### RECORDS SHOWN
============================================================
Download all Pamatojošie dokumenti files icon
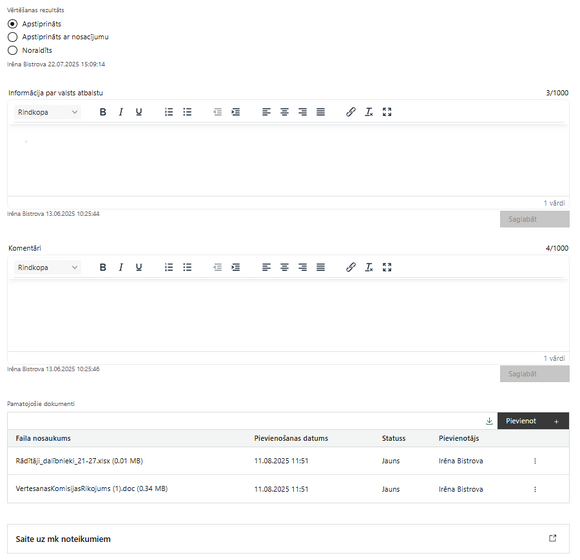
============================================================
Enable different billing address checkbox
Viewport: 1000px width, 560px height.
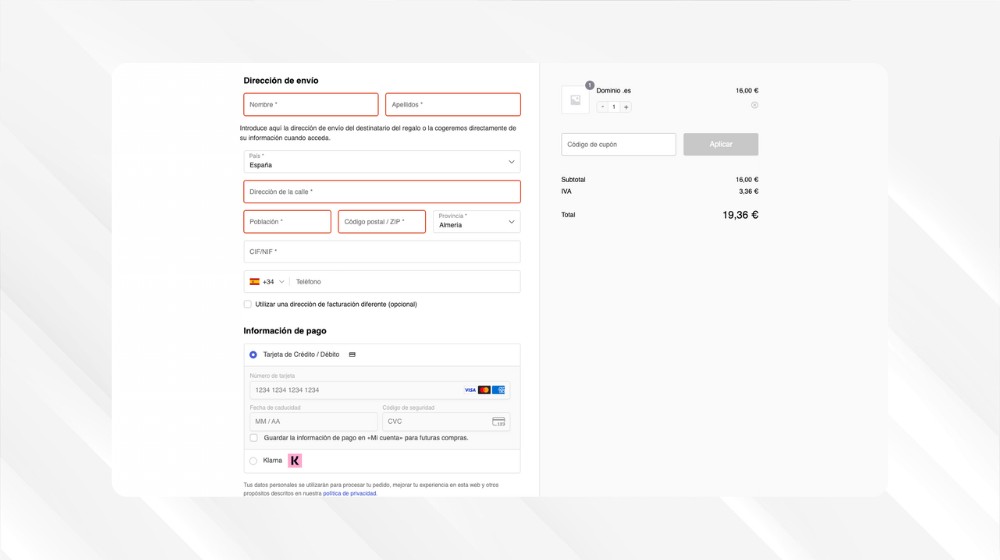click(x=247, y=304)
============================================================
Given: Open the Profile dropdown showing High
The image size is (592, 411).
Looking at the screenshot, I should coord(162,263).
============================================================
Rewrite the records starting with the line containing "Enable different billing address checkbox" and going on through the line containing "click(x=247, y=304)", changing "billing address" to "shipping address" and keeping everything else the same. Leave out the pictures and return only those lines.

Enable different shipping address checkbox
Viewport: 1000px width, 560px height.
click(x=247, y=304)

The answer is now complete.